AMSTERDAM, (Reuters) – Wim Kok, a former Dutch prime minister who helped forge the country’s famed consensus-based politics and oversaw pioneering legalisations of euthanasia and gay marriage, died on Saturday of heart failure.
Kok, who was 80, led two centrist coalitions between 1994 and 2002, overseeing a period of recovery and then of strong economic growth.
Kok, a labour union leader earlier in his career, was one architect of the country’s famed “polder”, or consensus model, in which unions agreed to pay restraint in exchange for more jobs, while employers and the government guaranteed support and retraining after layoffs.

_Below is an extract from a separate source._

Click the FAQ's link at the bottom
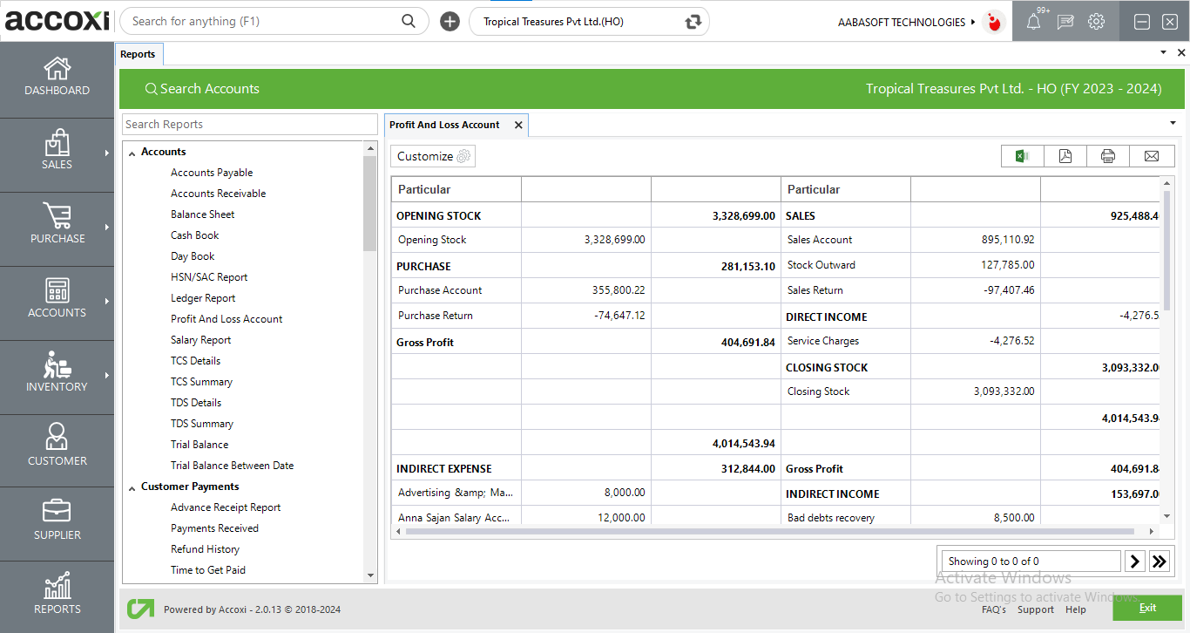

As prime minister he reined in spending on healthcare, pensions, education and child benefits, using the savings to promote employment.
In a world first, euthanasia was legalised in the Netherlands in 2002, formalising decades of practice.
Though Denmark had first legalised gay partnerships in the 1980s, the Netherlands followed in 1998 and became the first to erase any distinction between same-sex and other marriages in 2001.
Kok was friends with British Prime Minister Tony Blair and then-U.S. president Bill Clinton as they crafted the moderate centre-left “Third Way”.
“Shaking off ideological feathers is not a problem only. For a political party like ours, it’s also a liberating experience,” Kok said of steering Labour toward the political centre.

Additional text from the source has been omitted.